La blessure de l’insulte contre Dieu, par Gérard Leclerc.
Cathédrale Saint Corentin. Jésus frappé.
© Fred de Noyelle / GODONG
Au moment du terrible attentat contre l’équipe de Charlie Hebdo, une opinion unanime s’est dressée en faveur de la liberté absolue d’expression. Nous étions tous Charlie ! Pour ma part, j’étais meurtri et bouleversé, mais la simple honnêteté m’obligeait à me distinguer de l’opinion commune.
Il ne m’était pas possible de m’identifier à Charlie, même si j’avais de l’estime, voire de l’amitié, à l’égard de certains de ses collaborateurs. Il m’était impossible d’encaisser certaines provocations et j’étais rebelle à toute une rhétorique. Après tout, c’était ma liberté ! Comment me la refuser, alors qu’on en faisait le principe absolu. J’avais le droit strict d’affirmer que je trouvais certaines caricatures dégueulasses.
Pour autant, il ne me serait pas venu à l’idée de réclamer la censure ou l’interdiction au nom de mes convictions, même en cas de blasphème. Blasphème, une notion qu’il faudrait soigneusement décrypter. Le chrétien qui chaque jour prononce dans le Notre Père « Que votre nom soit sanctifié » ressent profondément la blessure de l’invective ou de l’insulte contre Dieu. Et pourtant, lorsque l’avocat de Charlie Hebdo, Richard Malka, intitule sa plaidoirie : « Le droit d’emmerder Dieu », je perçois que derrière le blasphème, il y a autre chose, une sorte d’interrogation violente, qui pourrait consister en un appel de Dieu à Dieu. Tout d’abord, parce qu’on ne saurait faire supporter à Dieu le poids du fanatisme et surtout du crime à prétexte religieux. Ensuite, parce qu’au cœur de chaque croyant il y a un face-à-face qui n’est pas toujours paisible.

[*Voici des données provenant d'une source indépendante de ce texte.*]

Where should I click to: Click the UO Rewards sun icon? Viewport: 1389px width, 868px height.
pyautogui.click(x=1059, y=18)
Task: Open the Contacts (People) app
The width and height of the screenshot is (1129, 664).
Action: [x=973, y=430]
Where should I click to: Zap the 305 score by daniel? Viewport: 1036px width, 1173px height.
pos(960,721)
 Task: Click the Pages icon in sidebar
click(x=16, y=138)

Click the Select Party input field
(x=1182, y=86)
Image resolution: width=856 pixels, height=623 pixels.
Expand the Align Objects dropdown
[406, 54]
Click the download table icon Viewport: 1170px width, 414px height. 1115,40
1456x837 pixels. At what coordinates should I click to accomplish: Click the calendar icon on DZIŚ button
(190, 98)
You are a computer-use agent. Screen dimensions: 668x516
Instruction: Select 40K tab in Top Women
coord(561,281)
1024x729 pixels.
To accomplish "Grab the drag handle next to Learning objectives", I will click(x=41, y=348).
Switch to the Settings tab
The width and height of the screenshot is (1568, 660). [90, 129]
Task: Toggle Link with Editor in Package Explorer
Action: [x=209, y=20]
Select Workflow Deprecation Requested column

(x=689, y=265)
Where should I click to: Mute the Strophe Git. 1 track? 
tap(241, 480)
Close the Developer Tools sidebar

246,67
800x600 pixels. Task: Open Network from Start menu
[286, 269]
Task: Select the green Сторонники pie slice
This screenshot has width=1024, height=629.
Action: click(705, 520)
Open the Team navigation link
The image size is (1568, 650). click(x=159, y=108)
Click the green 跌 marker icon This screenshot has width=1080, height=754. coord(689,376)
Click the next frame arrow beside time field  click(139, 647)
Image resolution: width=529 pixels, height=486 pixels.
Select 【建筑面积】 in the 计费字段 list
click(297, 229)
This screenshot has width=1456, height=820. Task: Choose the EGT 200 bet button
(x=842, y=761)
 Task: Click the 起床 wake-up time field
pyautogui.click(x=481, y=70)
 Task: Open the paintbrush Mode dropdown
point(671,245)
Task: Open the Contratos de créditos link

Et enfin, parce que le Dieu, qui se révèle dans l’Évangile, est celui qui accepte d’être souffleté, frappé, montrant ainsi combien son secret profond défie tous les blasphèmes.
Chronique diffusée sur Radio Notre-Dame le 23 septembre 2021.
Source : https://www.france-catholique.fr/
Commentaires
En France, on a le droit de blasphémer, de caricaturer Dieu, Allah ou autre dieu et tous les dieux de la terre et du ciel, existant ou ayant existé (si l'on peut dire) dans l'esprit humain depuis la plus haute antiquité jusqu'au plus proche présent, ainsi que ses prophètes ou tout être humain qui se proclamerait comme tel ou serait vénéré comme revêtu d'une forme de sacralité ou sainteté.
Nos lois autorisent ce qui précède. Le principe est solidement établis dans notre pays et sanctionnés par les tribunaux.
Les choses sont ainsi sur le plan légal en l'état actuel du droit.
Mais pour autant, en pratique, est-il bien avisé de blasphémer, caricaturer, ridiculiser telle ou telle religion et/ou ses adeptes pour manifester sa négation ou susciter la moquerie ou pour le simple plaisir de se faire rire ou de faire rire des tiers ?
La question qui peut se poser, et qui n'est pas que théorique, est celle de la souffrance morale éventuellement ressentie par les croyants d'une religion quelle qu'elle soit lorsque des écrits, dessins, caricatures, etc., que ces derniers peuvent considérer comme offensants pour ladite religion sont publiés.
Le droit est-il susceptible d'offrir une réparation face à cette forme de souffrance morale subie à supposer qu'elle soit démontrée ? La question mérite d'être posée.